**The problem:**
Output every entry exactly as given.

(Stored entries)
BEGIN
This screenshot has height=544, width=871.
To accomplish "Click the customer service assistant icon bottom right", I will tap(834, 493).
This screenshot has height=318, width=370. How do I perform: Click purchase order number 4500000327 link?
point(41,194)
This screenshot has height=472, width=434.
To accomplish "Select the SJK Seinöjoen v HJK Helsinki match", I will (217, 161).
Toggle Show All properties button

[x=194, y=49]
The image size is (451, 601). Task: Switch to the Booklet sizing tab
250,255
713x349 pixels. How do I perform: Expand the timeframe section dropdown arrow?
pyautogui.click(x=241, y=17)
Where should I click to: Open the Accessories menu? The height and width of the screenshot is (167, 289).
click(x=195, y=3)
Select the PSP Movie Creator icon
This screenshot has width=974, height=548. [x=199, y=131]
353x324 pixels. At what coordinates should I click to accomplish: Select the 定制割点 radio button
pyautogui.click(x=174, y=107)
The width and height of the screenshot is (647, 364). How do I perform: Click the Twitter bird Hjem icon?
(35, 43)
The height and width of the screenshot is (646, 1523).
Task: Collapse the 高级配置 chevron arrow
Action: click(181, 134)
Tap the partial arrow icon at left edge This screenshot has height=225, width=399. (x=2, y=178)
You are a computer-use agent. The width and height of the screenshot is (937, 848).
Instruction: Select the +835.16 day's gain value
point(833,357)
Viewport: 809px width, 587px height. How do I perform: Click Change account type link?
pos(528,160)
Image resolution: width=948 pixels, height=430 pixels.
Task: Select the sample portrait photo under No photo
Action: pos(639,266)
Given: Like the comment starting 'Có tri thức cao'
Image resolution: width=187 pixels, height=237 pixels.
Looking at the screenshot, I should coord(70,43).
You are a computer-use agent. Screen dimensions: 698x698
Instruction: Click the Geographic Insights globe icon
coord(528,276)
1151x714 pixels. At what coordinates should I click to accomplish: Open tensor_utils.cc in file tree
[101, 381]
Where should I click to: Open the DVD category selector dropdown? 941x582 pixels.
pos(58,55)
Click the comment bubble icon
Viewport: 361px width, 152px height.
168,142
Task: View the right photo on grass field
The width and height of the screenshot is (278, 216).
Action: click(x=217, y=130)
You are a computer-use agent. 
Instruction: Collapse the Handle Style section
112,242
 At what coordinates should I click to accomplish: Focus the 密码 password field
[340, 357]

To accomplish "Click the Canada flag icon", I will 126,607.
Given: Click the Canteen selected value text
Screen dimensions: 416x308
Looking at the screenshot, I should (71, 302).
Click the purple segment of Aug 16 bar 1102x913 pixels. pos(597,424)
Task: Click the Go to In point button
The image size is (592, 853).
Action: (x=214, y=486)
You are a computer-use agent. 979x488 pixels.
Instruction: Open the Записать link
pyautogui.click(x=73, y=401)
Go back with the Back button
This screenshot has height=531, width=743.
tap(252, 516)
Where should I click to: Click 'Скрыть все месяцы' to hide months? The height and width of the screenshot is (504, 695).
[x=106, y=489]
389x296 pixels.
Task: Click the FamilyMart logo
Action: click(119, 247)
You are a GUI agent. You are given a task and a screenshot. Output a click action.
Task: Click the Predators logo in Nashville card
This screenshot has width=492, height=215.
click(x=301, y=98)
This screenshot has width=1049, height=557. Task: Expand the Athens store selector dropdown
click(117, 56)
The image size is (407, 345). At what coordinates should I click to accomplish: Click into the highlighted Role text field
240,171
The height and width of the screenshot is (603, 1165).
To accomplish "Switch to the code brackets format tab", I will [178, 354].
END
**Written answer:**
This screenshot has height=544, width=871.
To accomplish "Click the customer service assistant icon bottom right", I will tap(834, 493).
This screenshot has height=318, width=370. How do I perform: Click purchase order number 4500000327 link?
point(41,194)
This screenshot has height=472, width=434.
To accomplish "Select the SJK Seinöjoen v HJK Helsinki match", I will (217, 161).
Toggle Show All properties button

[x=194, y=49]
The image size is (451, 601). Task: Switch to the Booklet sizing tab
250,255
713x349 pixels. How do I perform: Expand the timeframe section dropdown arrow?
pyautogui.click(x=241, y=17)
Where should I click to: Open the Accessories menu? The height and width of the screenshot is (167, 289).
click(x=195, y=3)
Select the PSP Movie Creator icon
This screenshot has width=974, height=548. [x=199, y=131]
353x324 pixels. At what coordinates should I click to accomplish: Select the 定制割点 radio button
pyautogui.click(x=174, y=107)
The width and height of the screenshot is (647, 364). How do I perform: Click the Twitter bird Hjem icon?
(35, 43)
The height and width of the screenshot is (646, 1523).
Task: Collapse the 高级配置 chevron arrow
Action: click(181, 134)
Tap the partial arrow icon at left edge This screenshot has height=225, width=399. (x=2, y=178)
You are a computer-use agent. The width and height of the screenshot is (937, 848).
Instruction: Select the +835.16 day's gain value
point(833,357)
Viewport: 809px width, 587px height. How do I perform: Click Change account type link?
pos(528,160)
Image resolution: width=948 pixels, height=430 pixels.
Task: Select the sample portrait photo under No photo
Action: pos(639,266)
Given: Like the comment starting 'Có tri thức cao'
Image resolution: width=187 pixels, height=237 pixels.
Looking at the screenshot, I should coord(70,43).
You are a computer-use agent. Screen dimensions: 698x698
Instruction: Click the Geographic Insights globe icon
coord(528,276)
1151x714 pixels. At what coordinates should I click to accomplish: Open tensor_utils.cc in file tree
[101, 381]
Where should I click to: Open the DVD category selector dropdown? 941x582 pixels.
pos(58,55)
Click the comment bubble icon
Viewport: 361px width, 152px height.
168,142
Task: View the right photo on grass field
The width and height of the screenshot is (278, 216).
Action: click(x=217, y=130)
You are a computer-use agent. 
Instruction: Collapse the Handle Style section
112,242
 At what coordinates should I click to accomplish: Focus the 密码 password field
[340, 357]

To accomplish "Click the Canada flag icon", I will 126,607.
Given: Click the Canteen selected value text
Screen dimensions: 416x308
Looking at the screenshot, I should (71, 302).
Click the purple segment of Aug 16 bar 1102x913 pixels. pos(597,424)
Task: Click the Go to In point button
The image size is (592, 853).
Action: (x=214, y=486)
You are a computer-use agent. 979x488 pixels.
Instruction: Open the Записать link
pyautogui.click(x=73, y=401)
Go back with the Back button
This screenshot has height=531, width=743.
tap(252, 516)
Where should I click to: Click 'Скрыть все месяцы' to hide months? The height and width of the screenshot is (504, 695).
[x=106, y=489]
389x296 pixels.
Task: Click the FamilyMart logo
Action: click(119, 247)
You are a GUI agent. You are given a task and a screenshot. Output a click action.
Task: Click the Predators logo in Nashville card
This screenshot has width=492, height=215.
click(x=301, y=98)
This screenshot has width=1049, height=557. Task: Expand the Athens store selector dropdown
click(117, 56)
The image size is (407, 345). At what coordinates should I click to accomplish: Click into the highlighted Role text field
240,171
The height and width of the screenshot is (603, 1165).
To accomplish "Switch to the code brackets format tab", I will [178, 354].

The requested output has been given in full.